While students at Framingham State use tattoos as a form of self-expression, others believe it is simply just a trend. Michelle Damon, a junior math major, said, “I see some tattoos that people have and just think, ‘Why?’ I can appreciate some people’s tattoo choices, but there are some I feel people are going to regret.”

Damon said she doesn’t disagree with getting tattoos, but believes people should really think about what they are going to be putting on their bodies. “It’s a permanent decision and people need to make sure they are going to be happy with what they choose.”

In 2010, the Pew Research Center reported that 40 million people in the United States have at least one tattoo, which is more than double the number from a generation ago.

As more and more people are getting tattoos, businesses are finding themselves hiring more employees who have ink on their bodies. According to, tattoos have gained a wider acceptance. “For years, many people associated tattoos with gangs, bikers and other groups that were thought to operate outside of the social center,” according to the site.

The website states that companies banning tattoos altogether is not only inappropriate, it can violate the law. The site uses the example of a four-star hotel not wanting their concierge to have “large tattoos of skulls and crossbones on the back of each hand.”

The site said it is the hotel’s responsibility to write a policy “drawing appropriate lines in which visible tattoos may or may not be appropriate.”

It gets more complicated, however, as the site addresses a bank hiring an administrative assistant who has no interaction with customers. “The odds are that while the bank may not appreciate a facial tattoo, it’s probably not worth the chance of losing a good employee or not being able to retain a new one by having a policy that would prohibit the tattoo altogether.”

Nelson believes there should be more acceptance in the work place because tattoos are able to give people a chance to express themselves in a personal and artistic way. “I’m not suggesting that anyone gets a face tattoo, but it should be more accepted,” she said. “There is nothing wrong about art on human skin.”
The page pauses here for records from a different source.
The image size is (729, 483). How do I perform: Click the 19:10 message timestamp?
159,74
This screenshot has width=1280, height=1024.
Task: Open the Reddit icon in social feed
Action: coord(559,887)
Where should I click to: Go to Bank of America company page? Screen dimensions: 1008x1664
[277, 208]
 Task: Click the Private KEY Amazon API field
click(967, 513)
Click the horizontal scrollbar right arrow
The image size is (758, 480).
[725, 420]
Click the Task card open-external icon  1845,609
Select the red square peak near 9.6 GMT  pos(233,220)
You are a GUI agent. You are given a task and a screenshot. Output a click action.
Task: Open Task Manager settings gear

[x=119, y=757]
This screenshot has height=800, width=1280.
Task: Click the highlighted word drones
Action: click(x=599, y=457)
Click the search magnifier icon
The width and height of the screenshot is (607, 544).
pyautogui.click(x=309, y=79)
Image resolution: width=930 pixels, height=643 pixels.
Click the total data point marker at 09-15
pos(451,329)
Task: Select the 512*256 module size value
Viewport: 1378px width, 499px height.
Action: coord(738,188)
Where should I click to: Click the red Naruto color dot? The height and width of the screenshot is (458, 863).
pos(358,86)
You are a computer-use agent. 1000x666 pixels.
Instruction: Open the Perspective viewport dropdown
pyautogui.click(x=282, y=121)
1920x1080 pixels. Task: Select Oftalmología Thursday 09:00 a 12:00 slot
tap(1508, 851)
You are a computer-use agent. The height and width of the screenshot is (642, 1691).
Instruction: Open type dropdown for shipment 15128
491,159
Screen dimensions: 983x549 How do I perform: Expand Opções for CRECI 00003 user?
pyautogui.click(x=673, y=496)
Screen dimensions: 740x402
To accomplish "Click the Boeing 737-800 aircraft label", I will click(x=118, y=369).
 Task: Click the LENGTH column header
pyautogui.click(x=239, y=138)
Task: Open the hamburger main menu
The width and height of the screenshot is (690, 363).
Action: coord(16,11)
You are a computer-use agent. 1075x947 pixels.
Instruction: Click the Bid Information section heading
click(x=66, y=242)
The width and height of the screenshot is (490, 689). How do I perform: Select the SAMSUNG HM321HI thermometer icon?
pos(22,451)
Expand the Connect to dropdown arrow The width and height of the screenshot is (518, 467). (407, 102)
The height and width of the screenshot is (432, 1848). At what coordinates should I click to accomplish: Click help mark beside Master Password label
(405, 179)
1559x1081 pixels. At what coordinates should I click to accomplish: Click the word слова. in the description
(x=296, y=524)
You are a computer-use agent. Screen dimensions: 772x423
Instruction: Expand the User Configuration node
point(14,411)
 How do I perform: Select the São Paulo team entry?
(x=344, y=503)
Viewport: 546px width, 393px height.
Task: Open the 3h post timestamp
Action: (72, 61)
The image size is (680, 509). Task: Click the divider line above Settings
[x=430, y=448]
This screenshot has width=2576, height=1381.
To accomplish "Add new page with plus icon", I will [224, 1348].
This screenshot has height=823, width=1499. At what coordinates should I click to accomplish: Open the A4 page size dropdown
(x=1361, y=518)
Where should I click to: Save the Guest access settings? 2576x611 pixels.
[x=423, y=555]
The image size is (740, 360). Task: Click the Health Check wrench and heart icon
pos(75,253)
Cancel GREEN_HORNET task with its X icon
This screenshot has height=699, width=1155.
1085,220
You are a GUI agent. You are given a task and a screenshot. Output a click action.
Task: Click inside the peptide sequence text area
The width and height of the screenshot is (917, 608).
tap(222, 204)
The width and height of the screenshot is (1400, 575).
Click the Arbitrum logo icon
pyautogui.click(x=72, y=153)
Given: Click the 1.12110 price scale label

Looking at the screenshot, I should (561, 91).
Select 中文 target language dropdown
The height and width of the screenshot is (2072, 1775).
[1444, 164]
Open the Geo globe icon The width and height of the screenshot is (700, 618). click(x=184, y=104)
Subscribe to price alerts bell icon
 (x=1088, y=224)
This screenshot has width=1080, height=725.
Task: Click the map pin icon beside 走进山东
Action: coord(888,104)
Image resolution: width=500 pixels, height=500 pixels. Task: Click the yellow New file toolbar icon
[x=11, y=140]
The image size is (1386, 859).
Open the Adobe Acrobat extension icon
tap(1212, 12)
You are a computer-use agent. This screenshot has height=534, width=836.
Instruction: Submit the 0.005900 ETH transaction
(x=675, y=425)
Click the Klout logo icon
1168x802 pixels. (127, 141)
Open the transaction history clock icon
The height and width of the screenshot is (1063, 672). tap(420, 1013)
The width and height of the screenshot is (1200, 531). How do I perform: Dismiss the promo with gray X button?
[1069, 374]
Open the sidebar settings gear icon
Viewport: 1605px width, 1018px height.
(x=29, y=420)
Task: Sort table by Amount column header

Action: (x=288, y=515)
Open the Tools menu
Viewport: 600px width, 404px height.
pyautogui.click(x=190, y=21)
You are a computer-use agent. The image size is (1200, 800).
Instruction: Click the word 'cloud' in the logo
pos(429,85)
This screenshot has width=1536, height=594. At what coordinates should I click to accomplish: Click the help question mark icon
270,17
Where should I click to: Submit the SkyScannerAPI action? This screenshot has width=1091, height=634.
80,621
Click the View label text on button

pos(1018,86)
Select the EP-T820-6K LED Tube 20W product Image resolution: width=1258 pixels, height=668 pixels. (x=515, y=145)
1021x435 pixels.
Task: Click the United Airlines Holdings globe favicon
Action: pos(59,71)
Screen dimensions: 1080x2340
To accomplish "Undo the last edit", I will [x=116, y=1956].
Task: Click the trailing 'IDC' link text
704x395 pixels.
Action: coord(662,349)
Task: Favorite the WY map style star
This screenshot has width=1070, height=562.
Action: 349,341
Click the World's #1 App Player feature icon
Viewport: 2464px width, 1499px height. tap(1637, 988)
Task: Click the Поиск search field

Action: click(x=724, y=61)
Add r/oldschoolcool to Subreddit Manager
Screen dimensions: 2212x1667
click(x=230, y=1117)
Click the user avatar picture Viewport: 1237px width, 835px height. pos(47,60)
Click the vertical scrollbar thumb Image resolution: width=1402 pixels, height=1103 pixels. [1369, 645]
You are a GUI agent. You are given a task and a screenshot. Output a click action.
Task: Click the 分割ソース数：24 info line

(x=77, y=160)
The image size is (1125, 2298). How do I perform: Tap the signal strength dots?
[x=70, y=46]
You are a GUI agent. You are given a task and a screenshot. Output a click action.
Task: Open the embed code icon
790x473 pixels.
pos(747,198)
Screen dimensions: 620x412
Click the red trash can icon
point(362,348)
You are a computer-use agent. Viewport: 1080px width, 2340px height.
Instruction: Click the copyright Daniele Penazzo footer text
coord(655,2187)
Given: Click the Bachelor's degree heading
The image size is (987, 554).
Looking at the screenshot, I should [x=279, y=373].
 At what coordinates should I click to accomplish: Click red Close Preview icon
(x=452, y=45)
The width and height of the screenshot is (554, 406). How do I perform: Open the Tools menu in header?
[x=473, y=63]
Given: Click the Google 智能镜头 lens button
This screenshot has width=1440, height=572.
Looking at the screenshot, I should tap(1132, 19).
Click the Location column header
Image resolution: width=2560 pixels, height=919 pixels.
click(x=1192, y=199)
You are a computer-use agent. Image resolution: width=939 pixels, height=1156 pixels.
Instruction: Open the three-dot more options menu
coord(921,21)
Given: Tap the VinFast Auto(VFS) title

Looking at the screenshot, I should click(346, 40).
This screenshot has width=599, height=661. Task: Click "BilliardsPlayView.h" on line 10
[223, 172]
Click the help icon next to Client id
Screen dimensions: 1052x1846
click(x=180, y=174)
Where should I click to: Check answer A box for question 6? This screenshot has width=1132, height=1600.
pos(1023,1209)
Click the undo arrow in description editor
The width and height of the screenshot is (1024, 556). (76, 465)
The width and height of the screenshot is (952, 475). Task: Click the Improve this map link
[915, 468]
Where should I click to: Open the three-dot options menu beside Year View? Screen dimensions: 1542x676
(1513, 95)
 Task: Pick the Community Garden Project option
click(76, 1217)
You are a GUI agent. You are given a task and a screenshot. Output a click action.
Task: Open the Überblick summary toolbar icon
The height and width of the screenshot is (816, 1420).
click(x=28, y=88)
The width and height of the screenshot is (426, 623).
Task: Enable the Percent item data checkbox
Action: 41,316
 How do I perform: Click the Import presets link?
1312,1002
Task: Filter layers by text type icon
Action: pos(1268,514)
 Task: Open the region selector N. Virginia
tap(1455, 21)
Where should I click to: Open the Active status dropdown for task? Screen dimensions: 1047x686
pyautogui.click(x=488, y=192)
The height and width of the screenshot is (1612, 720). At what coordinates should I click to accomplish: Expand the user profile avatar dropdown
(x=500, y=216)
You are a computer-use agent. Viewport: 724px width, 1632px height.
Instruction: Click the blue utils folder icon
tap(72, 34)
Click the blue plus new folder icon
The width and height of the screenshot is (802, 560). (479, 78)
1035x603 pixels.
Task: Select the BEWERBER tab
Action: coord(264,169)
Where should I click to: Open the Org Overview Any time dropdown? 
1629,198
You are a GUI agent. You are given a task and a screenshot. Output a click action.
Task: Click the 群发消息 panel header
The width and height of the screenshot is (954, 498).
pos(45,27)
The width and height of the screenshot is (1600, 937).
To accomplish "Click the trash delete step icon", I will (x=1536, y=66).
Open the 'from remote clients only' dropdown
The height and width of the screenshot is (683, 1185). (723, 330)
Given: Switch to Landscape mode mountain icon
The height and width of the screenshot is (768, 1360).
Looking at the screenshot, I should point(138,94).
Tim Morris, a senior marketing major, said he has a tattoo of a cross covering the majority of his left shoulder and his place of work doesn’t have a problem with it. “My boss and I talk about tattoos all the time,” Morris said. “Having a tattoo doesn’t mean I’m less capable of completing a task than a non-tattooed person.”

Ashley Thompson, a junior food and nutrition major, said she covered up her tattoo on her wrist for nearly six months at her job. She has the word “love” wrapped in the infinity symbol. “I would always have a large bracelet on, or even a wrist band,” Thompson said. “One day, I forgot to put any jewelry on. I got so many compliments on it, even from the general manager.”

Morris said there is no reason work places shouldn’t be accepting of tattoos. “I can understand face or neck tattoos,” he said. “But if you have a tattoo that’s meaningful and represents something important to you, how can a place of employment tell you it’s wrong or unacceptable? I don’t see how having tattoos hinders one’s ability to do a job.”

Thompson agreed with Morris. “Work places that aren’t accepting of tattoos could potentially miss out on an amazing employee. Would they really turn down someone who was everything they wanted in an employee because they have tattoos?”

Jordan Ricci, a junior sociology major, has a full-sleeve on her left arm and said her employer has no problem with her ink. “If any work place sees an issue with tattoos, they are the ones with the problem, not the person who has them. ... By denying someone [a job] because of tattoos, they’re missing out on not only an amazing person, but an amazing would-be asset to their company. I hope any company who denies a possible employee because they have tattoos, then they are denying them for how they express themselves.”